When buying a web domain, one is given the option(for an additional fee), to make the domain "private" where the owner of the domain is hidden from public view. Then the question is, how private is a private domain? Can a web smart person or internet ninja find out the information? The desire is to hide the domain and completely non-work related blog from my employer.
posted by sock, the puppet to Computers & Internet (6 answers total) 6 users marked this as a favorite
You don't give any specifics but any information would certainly be be surrendered on a subpoena. This askme about anonymity was very good.
posted by sammyo at 6:03 AM on February 8, 2013

For one thing, the domain registrar could be forced to reveal your identity by court order or perhaps other legal means.

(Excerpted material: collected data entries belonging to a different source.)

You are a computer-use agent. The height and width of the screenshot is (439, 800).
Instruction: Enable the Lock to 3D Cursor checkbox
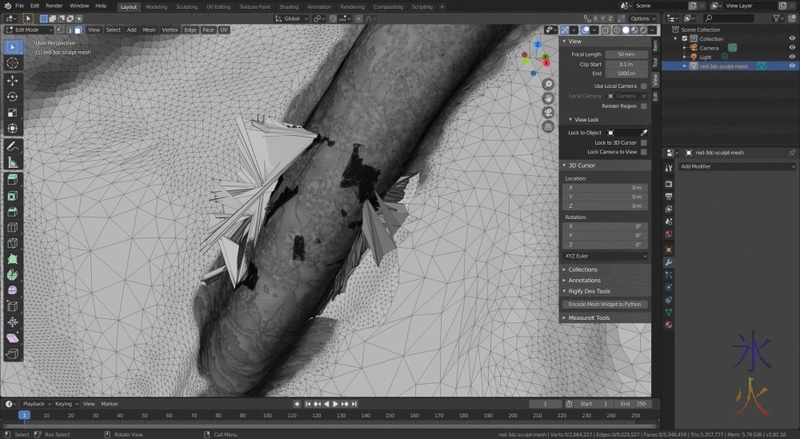pyautogui.click(x=644, y=142)
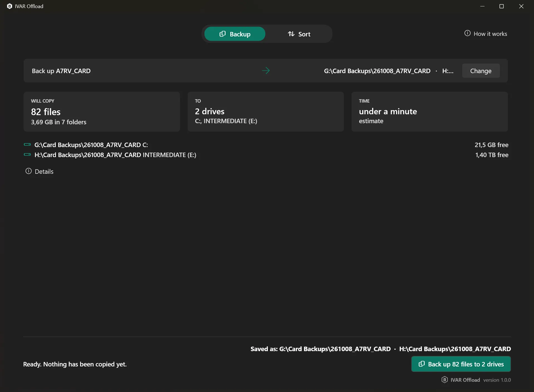Click the TIME under a minute card
This screenshot has height=392, width=534.
430,111
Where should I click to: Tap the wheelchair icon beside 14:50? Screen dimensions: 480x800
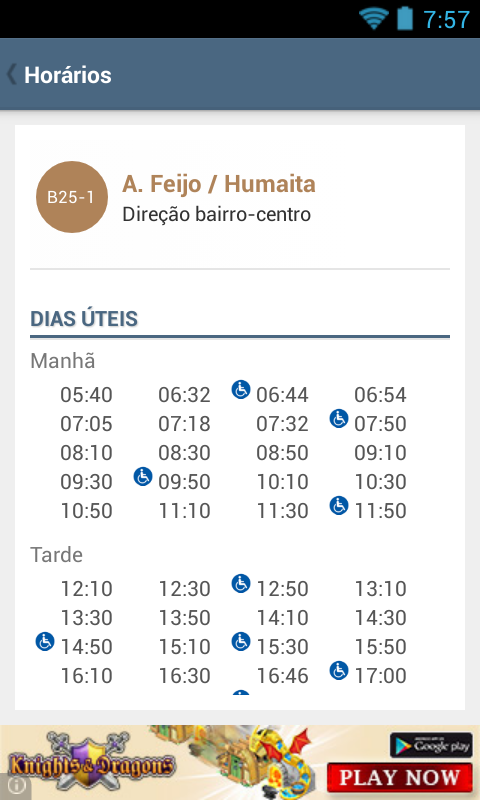pyautogui.click(x=45, y=641)
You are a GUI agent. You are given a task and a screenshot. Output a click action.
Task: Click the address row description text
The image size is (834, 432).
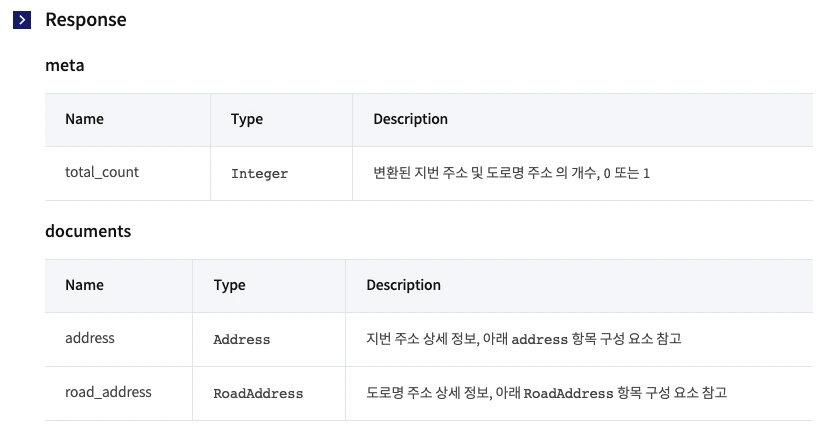[x=523, y=339]

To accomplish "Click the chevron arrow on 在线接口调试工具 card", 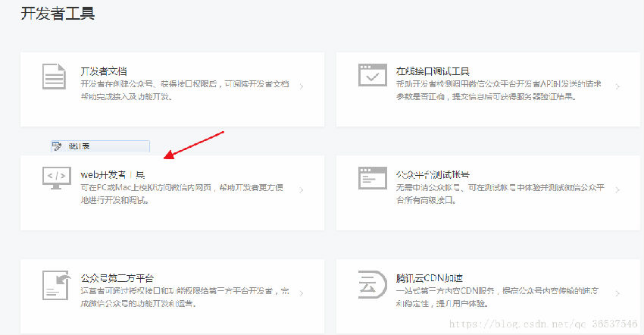I will [618, 86].
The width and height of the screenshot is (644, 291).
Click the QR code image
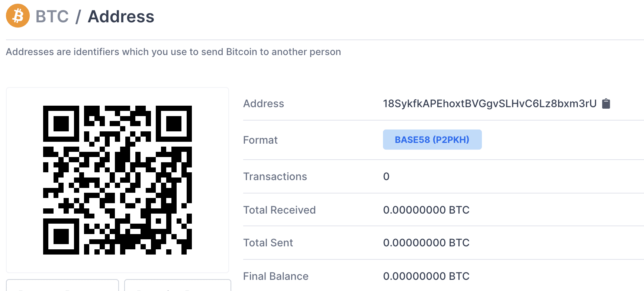tap(117, 180)
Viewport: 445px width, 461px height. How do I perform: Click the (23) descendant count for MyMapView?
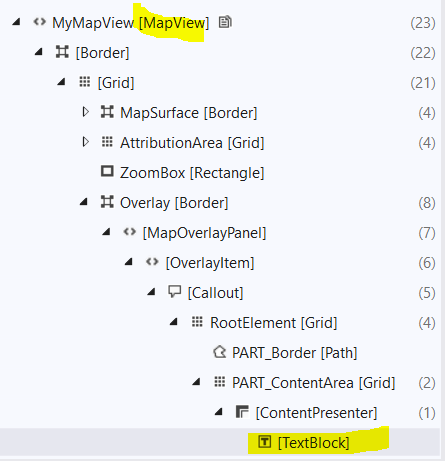[423, 23]
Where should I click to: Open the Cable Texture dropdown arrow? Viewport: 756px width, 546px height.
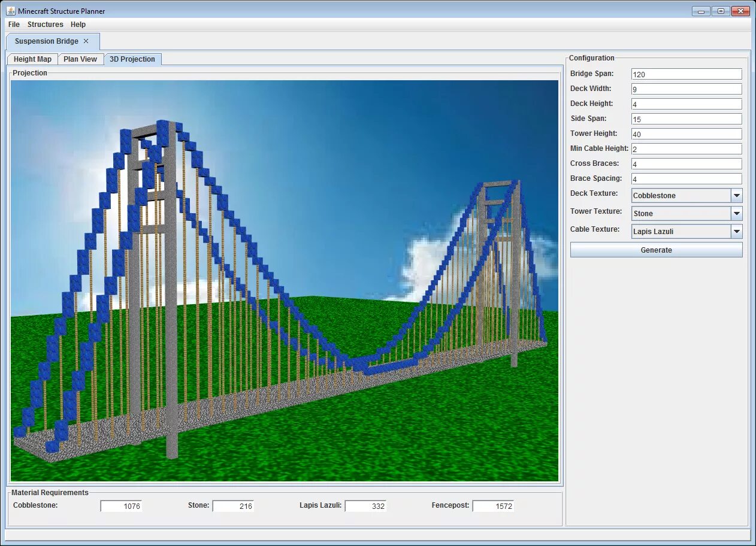pyautogui.click(x=736, y=232)
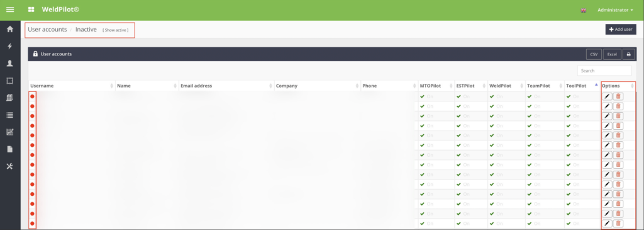Open the hamburger menu in the header
The height and width of the screenshot is (230, 644).
click(10, 9)

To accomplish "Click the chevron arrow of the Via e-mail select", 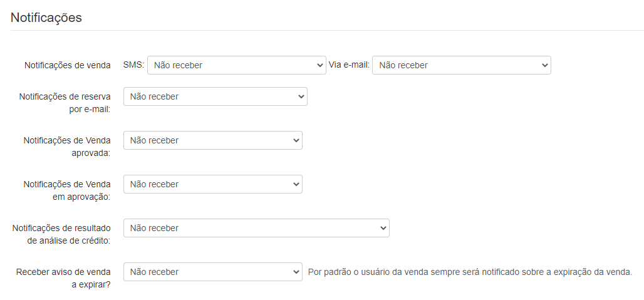I will [544, 65].
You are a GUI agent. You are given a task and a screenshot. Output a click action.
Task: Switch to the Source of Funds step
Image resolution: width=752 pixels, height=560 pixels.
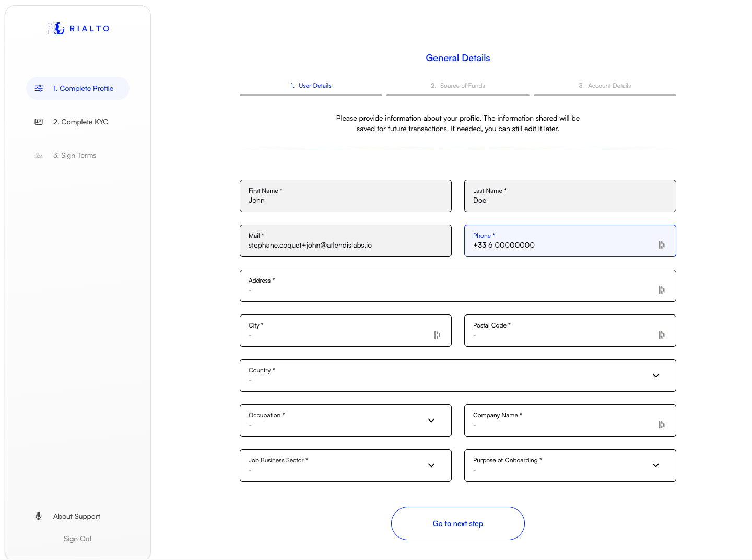(458, 86)
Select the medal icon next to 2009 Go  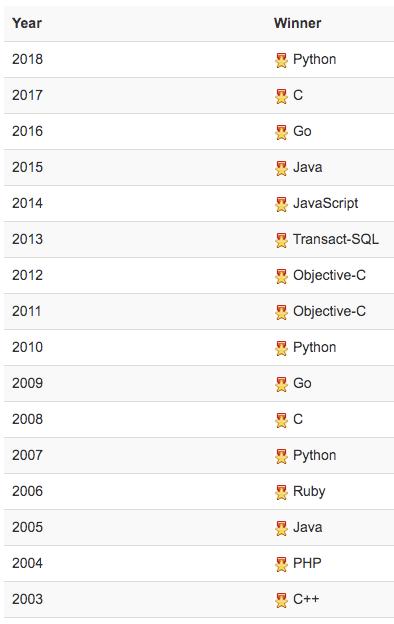point(281,384)
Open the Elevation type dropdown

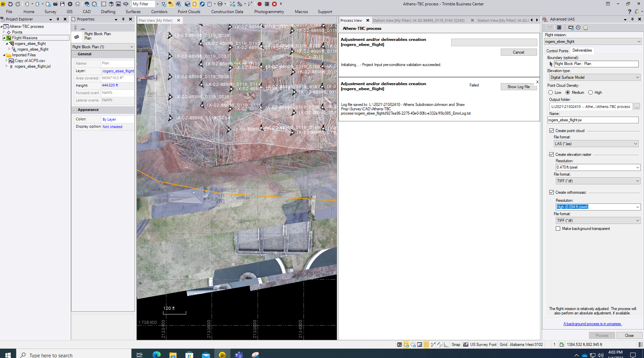(595, 77)
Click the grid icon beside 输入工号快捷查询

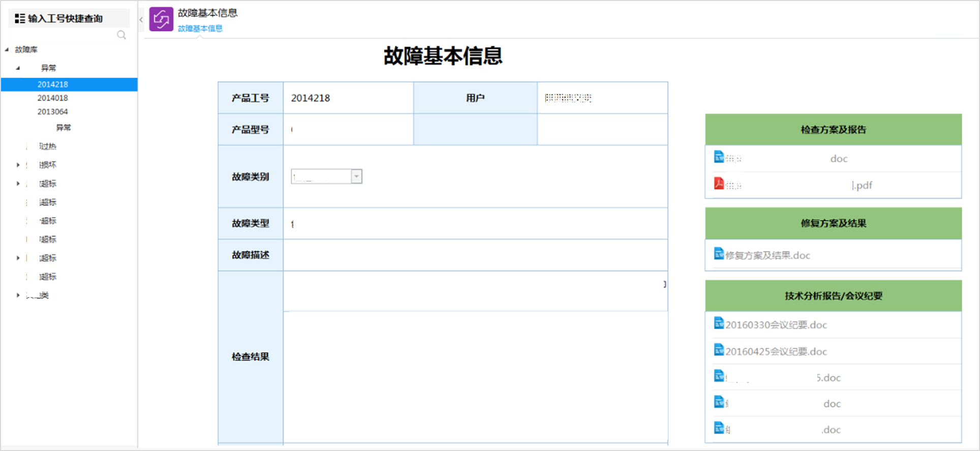[x=20, y=19]
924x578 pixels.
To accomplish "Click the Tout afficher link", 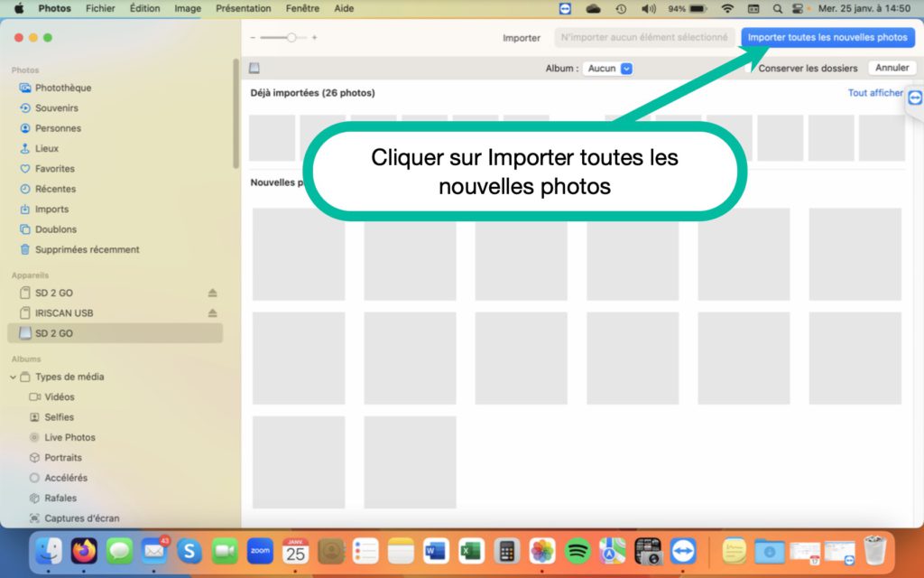I will pos(874,93).
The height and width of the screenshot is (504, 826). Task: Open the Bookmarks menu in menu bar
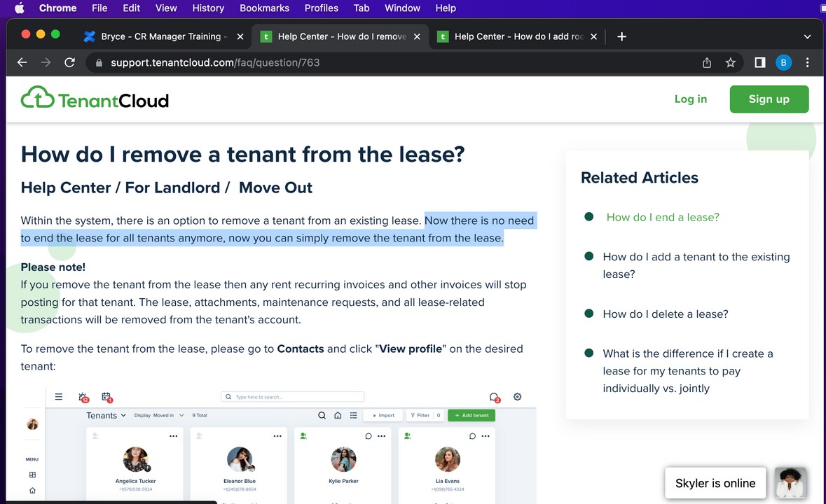pos(264,8)
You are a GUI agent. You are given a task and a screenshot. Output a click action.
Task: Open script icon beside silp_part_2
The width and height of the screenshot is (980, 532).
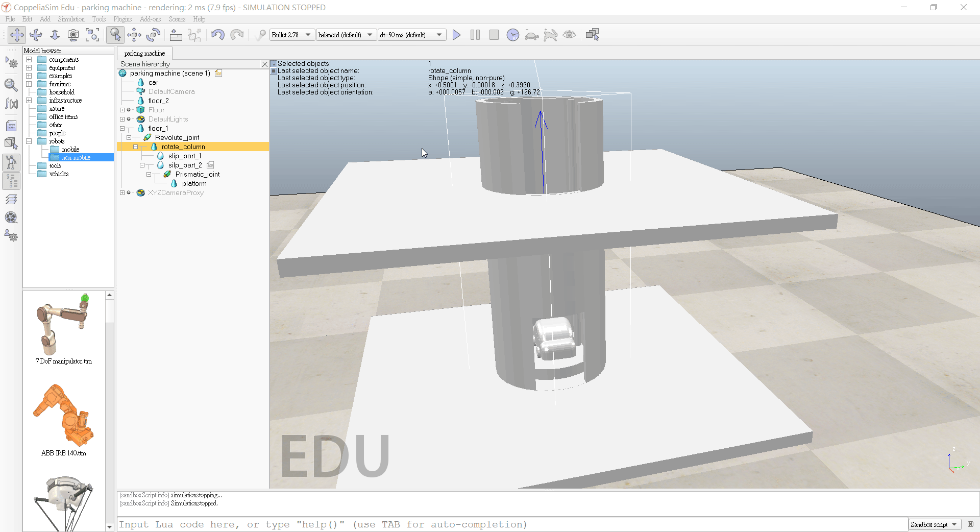(x=211, y=165)
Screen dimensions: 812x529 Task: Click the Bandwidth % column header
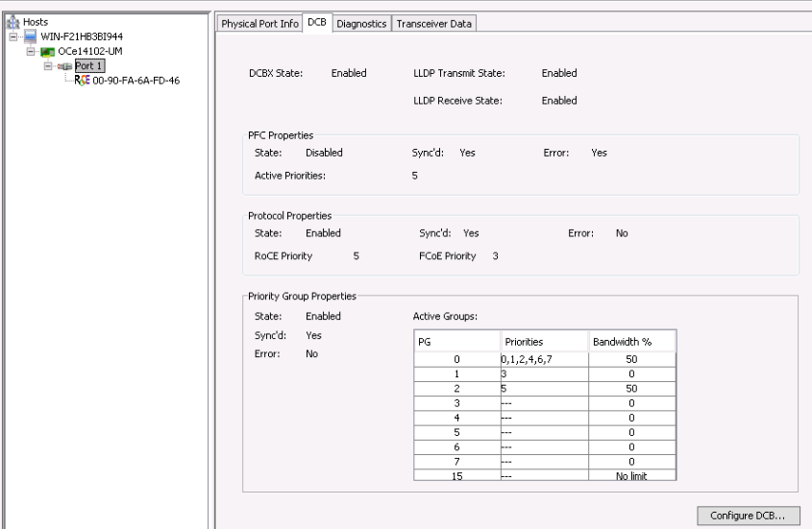click(632, 342)
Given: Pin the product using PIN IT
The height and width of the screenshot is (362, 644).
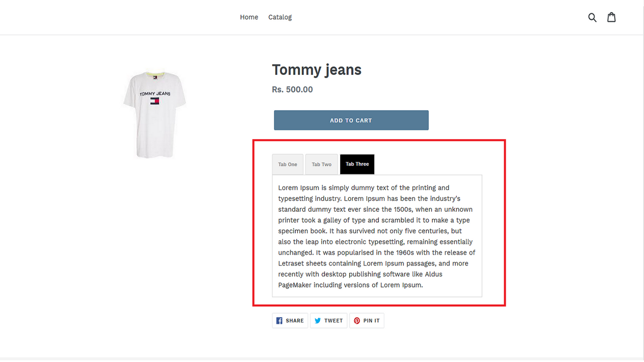Looking at the screenshot, I should (367, 320).
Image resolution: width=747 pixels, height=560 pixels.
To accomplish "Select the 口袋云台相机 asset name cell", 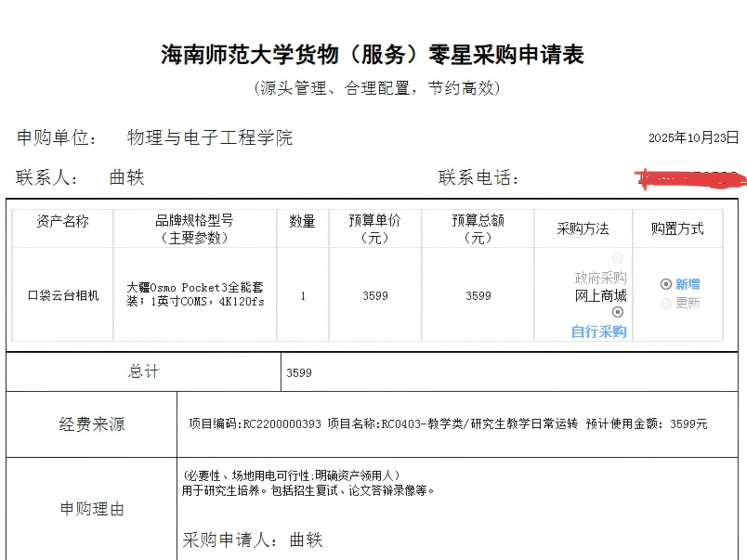I will [x=62, y=295].
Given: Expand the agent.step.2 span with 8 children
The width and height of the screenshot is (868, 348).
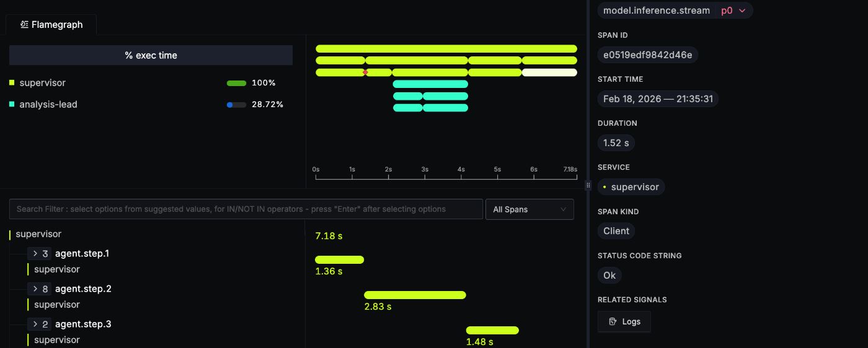Looking at the screenshot, I should [35, 289].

If someone who had no idea of any connection between you and the domain was trying to find out its owner, that would probably be relatively difficult, and would probably require gaining access to the registrar's systems; so it would depend on how secure the registrar and the billing company, etc., are.

(Or a comprehensive system like the "Great Firewall of China" that is watching and correlating all the traffic on a large portion of the internet might be able to match you up to the domain. These sorts of things are probably in use in much of the world at this point but hopefully only governments will have access to such capabilities for the time being.)

But if someone had reason to suspect a connection between you and the domain they could conduct surveillance on you and observe you accessing the domain or accessing the registrar's or web host's web control panel or for example reading GMail emails related to it. If you did this from work, IT people monitoring the company's network might observe you doing it, or if you were working at home on a company laptop the laptop might record and report what it's been used for, or provide back-door access to allow an IT person to watch what you're doing as you work. On a personal computer that belongs to you a spyware infection or someone with access to your ISP's network might be able to observe you.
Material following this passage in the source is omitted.